[[ Entries provided, beginning ]]

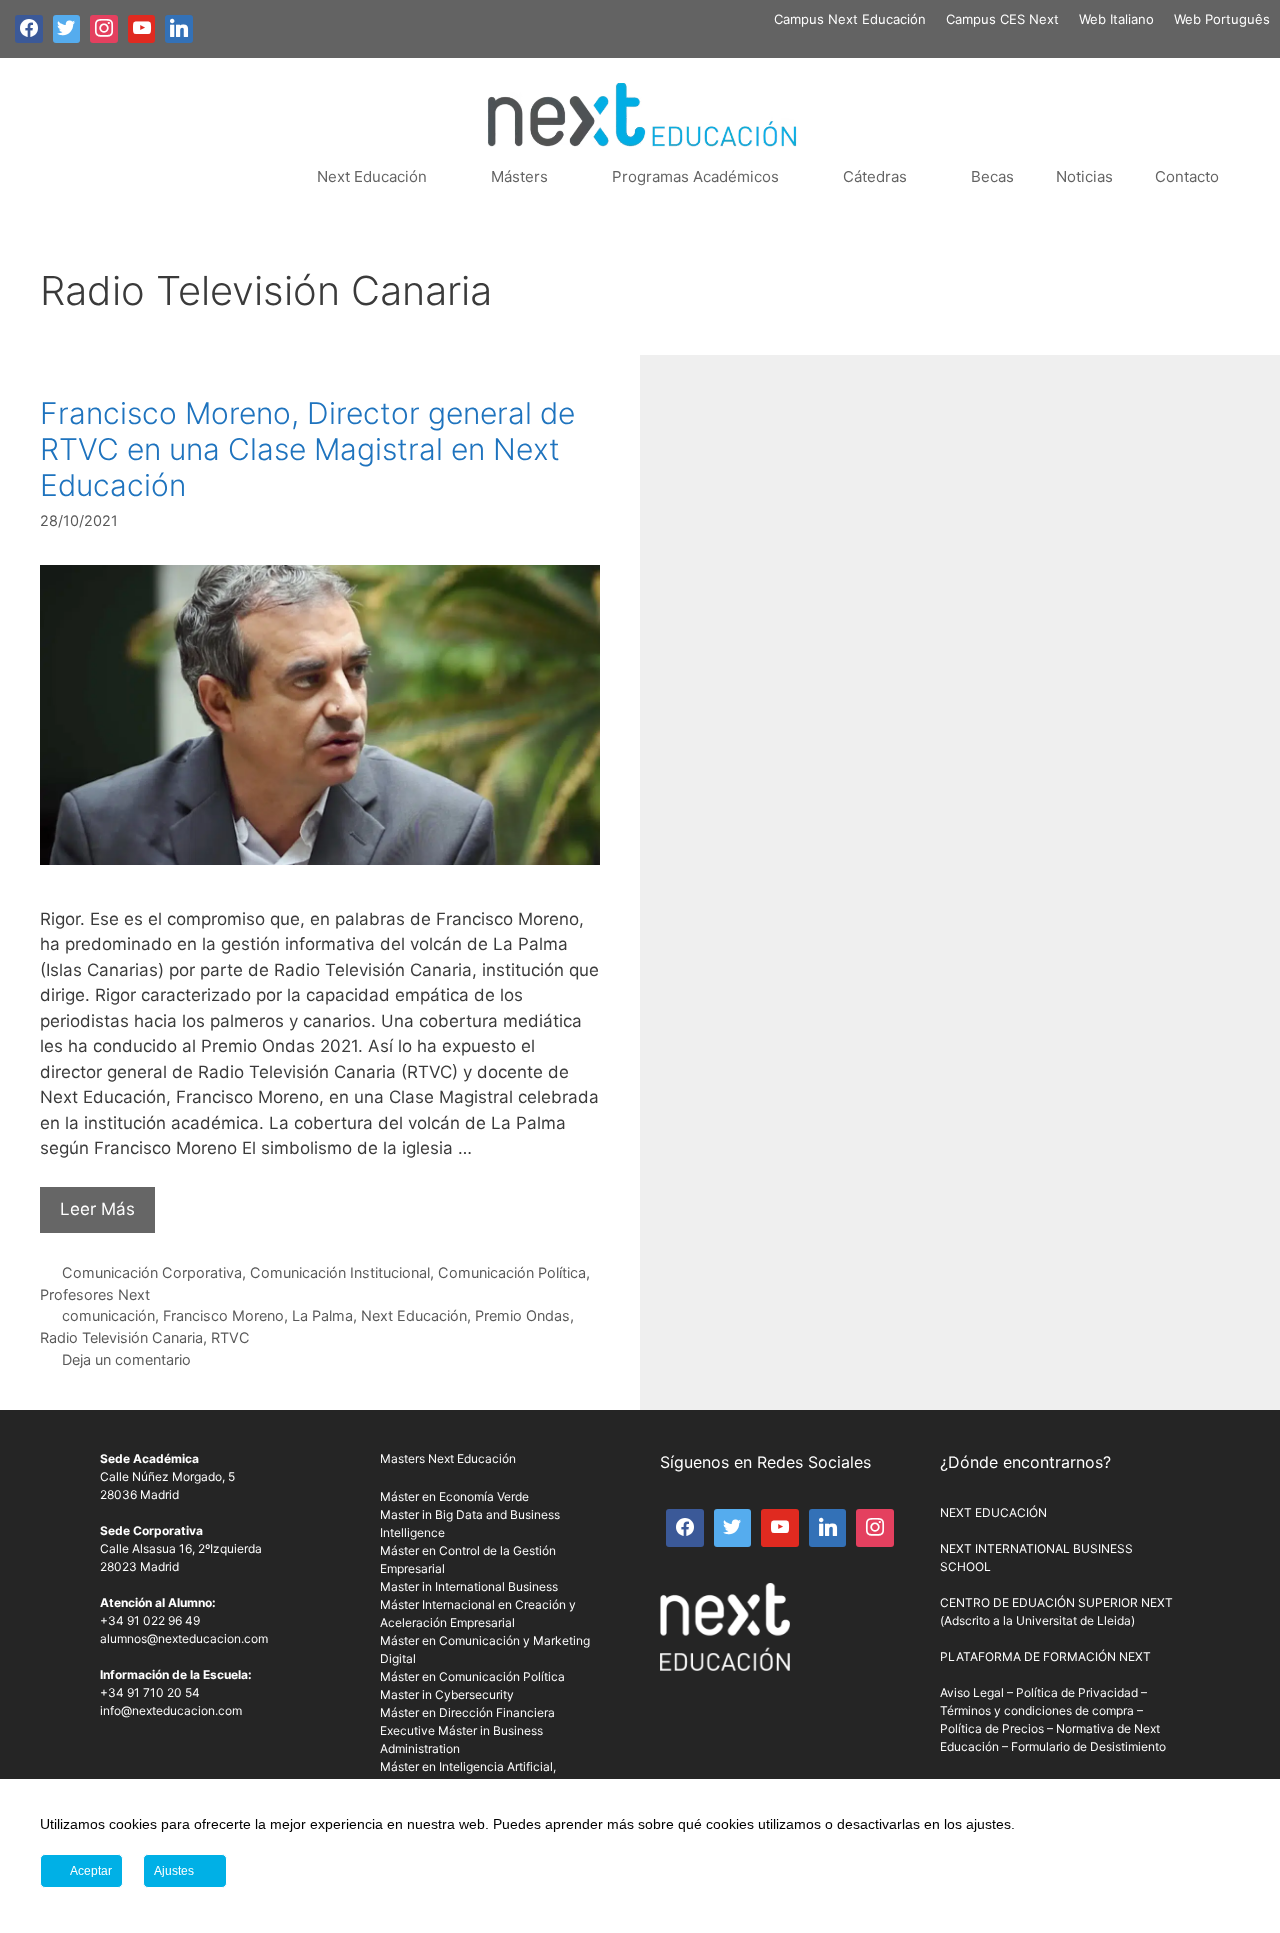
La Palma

[[ Entries provided, end ]]
[[ Entries provided, beginning ]]

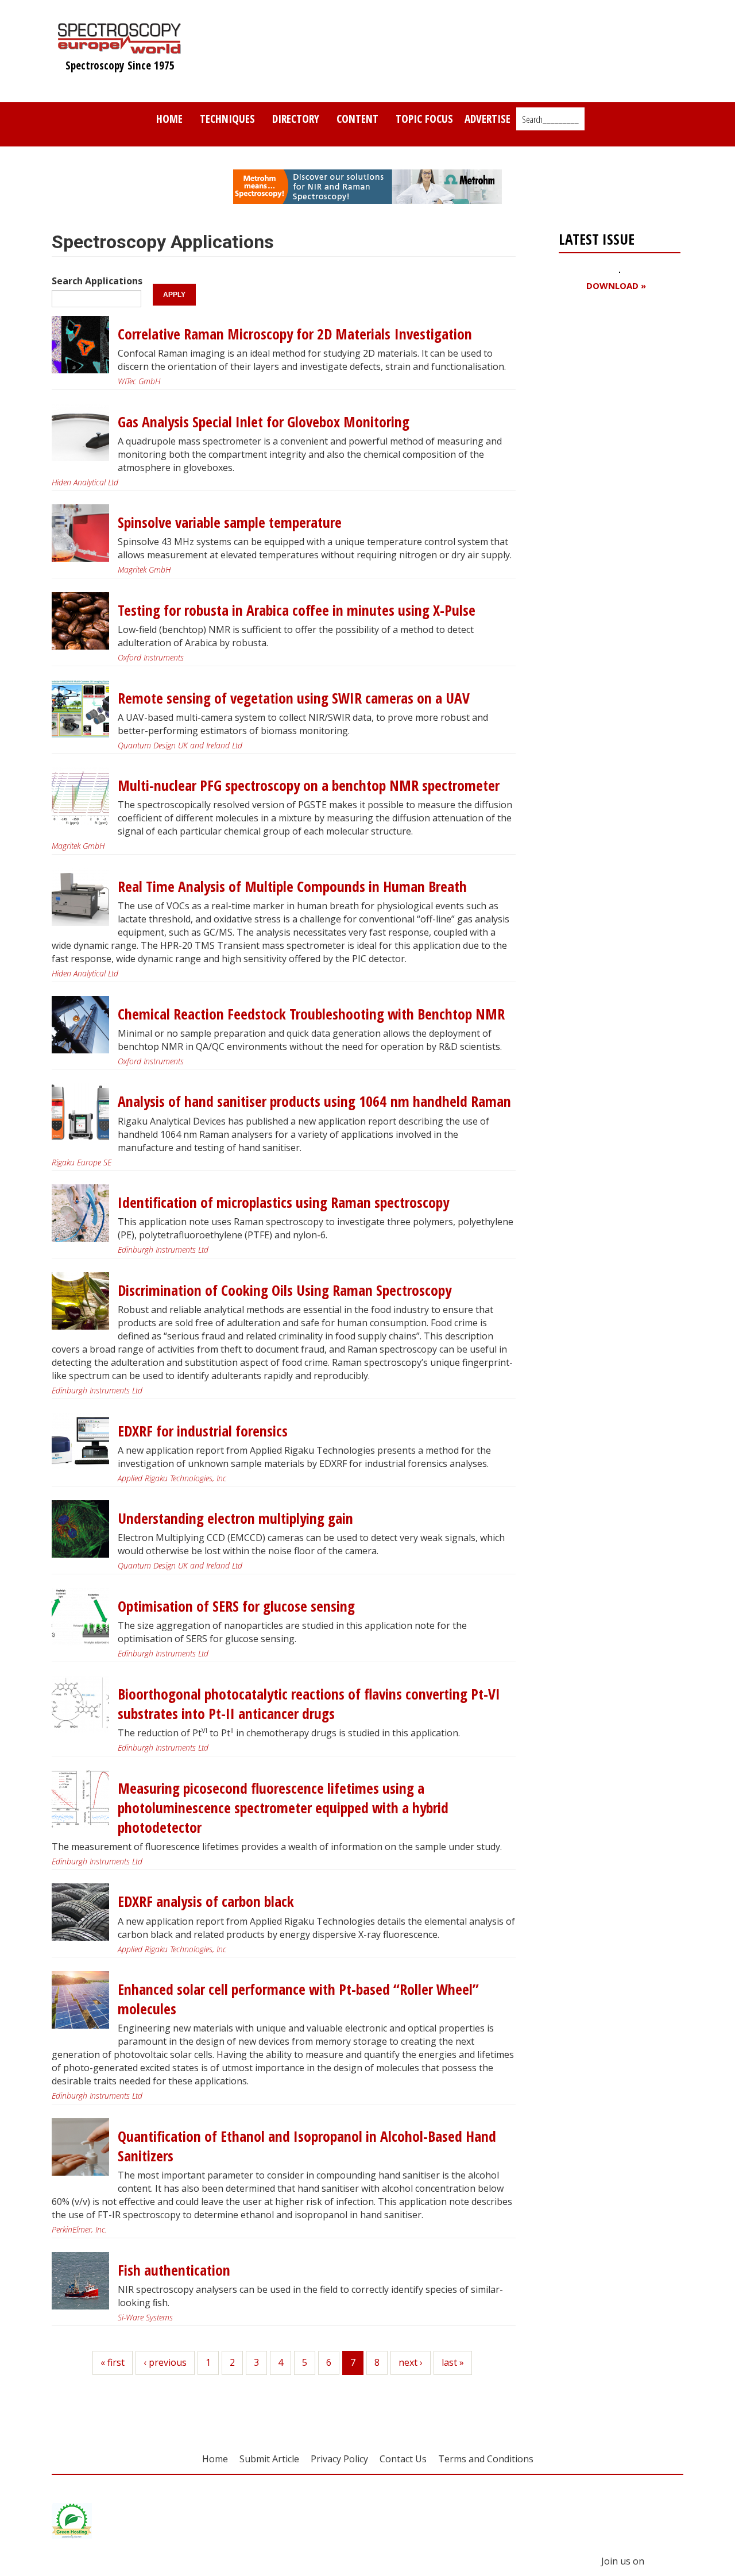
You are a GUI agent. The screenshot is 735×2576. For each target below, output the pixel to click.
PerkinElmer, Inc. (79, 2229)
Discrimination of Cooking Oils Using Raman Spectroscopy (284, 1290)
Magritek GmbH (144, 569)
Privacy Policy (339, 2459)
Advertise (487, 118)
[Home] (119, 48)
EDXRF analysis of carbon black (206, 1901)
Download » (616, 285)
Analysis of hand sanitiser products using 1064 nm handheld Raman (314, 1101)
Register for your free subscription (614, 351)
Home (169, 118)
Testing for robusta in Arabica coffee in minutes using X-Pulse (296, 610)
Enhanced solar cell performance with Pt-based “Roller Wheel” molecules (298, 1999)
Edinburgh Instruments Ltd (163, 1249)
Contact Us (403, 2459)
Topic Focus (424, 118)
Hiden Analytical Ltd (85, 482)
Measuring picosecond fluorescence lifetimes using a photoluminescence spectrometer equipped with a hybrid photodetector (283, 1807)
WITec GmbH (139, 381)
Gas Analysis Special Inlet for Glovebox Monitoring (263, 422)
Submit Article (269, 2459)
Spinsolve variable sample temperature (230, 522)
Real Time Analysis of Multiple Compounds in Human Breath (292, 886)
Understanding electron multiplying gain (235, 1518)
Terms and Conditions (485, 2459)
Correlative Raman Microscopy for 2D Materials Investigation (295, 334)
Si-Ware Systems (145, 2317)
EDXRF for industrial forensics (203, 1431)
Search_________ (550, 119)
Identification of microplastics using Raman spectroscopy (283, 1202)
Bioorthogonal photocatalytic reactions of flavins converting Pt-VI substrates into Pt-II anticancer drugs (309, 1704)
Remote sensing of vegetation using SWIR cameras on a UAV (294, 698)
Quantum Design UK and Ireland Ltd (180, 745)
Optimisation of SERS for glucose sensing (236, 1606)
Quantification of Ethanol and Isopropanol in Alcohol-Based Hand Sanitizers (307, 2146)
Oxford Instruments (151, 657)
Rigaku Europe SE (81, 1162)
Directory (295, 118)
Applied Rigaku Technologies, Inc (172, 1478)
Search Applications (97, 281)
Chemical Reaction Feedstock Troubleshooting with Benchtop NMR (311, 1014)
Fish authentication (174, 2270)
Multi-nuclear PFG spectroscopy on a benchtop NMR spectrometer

[[ Entries provided, end ]]

§ **Exercise details**
Output exactly the lines of the material above from the one containing "Terms and Conditions (485, 2459)" up to and including the one containing "Quantum Design UK and Ireland Ltd (180, 745)".

§ **Response for this exercise**
Terms and Conditions (485, 2459)
Correlative Raman Microscopy for 2D Materials Investigation (295, 334)
Si-Ware Systems (145, 2317)
EDXRF for industrial forensics (203, 1431)
Search_________ (550, 119)
Identification of microplastics using Raman spectroscopy (283, 1202)
Bioorthogonal photocatalytic reactions of flavins converting Pt-VI substrates into Pt-II anticancer drugs (309, 1704)
Remote sensing of vegetation using SWIR cameras on a UAV (294, 698)
Quantum Design UK and Ireland Ltd (180, 745)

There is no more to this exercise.